I stepped quietly alongside the path, scanning the branches. The relative openness of the lodgepole pine forest allowed for lots of hen sightings, simply not the hen I sought. I finished and scanned with my pair of binoculars: red-shafted flicker, furry woodpecker, black-capped chickadee.
I moved on and noticed flitting motion amid a tangle of branches. A cautious search revealed a red-breasted nuthatch. I watched it pluck bugs from the bark for a couple of minutes.
This species is all the time a deal with to see, however my day was dedicated to discovering a a lot rarer prize: the Cassia crossbill. This hen is discovered solely in two small, remoted mountain chains in southern Idaho. Its whole vary covers solely about 27 sq. miles.
This crossbill has a captivating evolutionary and ecological historical past.

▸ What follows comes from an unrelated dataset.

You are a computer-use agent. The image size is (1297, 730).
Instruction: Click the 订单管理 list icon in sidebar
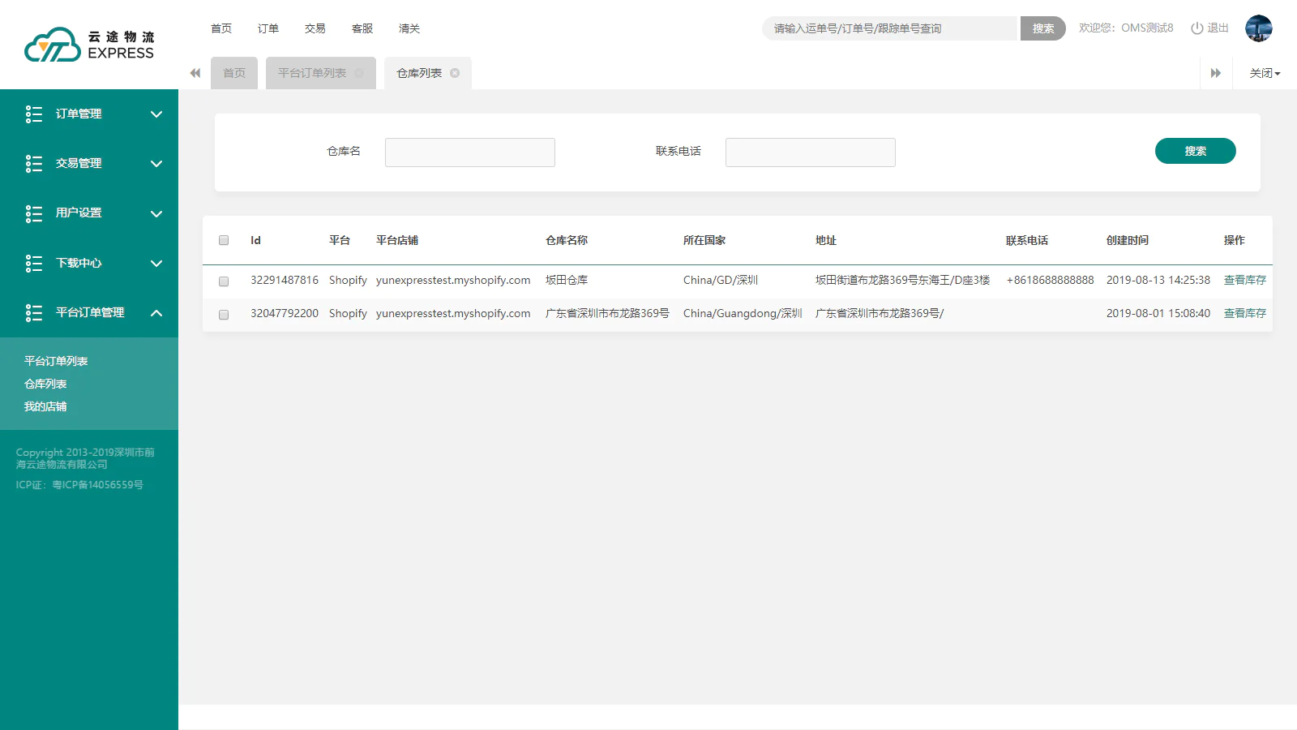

I got here to discover its distinctive habitat and, hopefully, catch a sight of Idaho’s solely endemic hen.

A Coevolutionary Arms Race
As a naturalist, I’m drawn to endemic species, animals and crops discovered solely in a restricted geographic space. Endemics are most frequently related to islands, however they are often present in any remoted habitat. There are fish discovered solely in an alkaline lake within the japanese Oregon excessive desert and snails restricted to small springs of chilly water alongside Idaho’s Snake River.
When a fish or a snail inhabitants is reduce off from the remainder of its inhabitants by geological occasions (a lake drying, altering river ranges), you may simply see why they could evolve in isolation. However birds? Most birds fly and lots of migrate lengthy distances. With passerine birds, they’re nearly continually coming and going.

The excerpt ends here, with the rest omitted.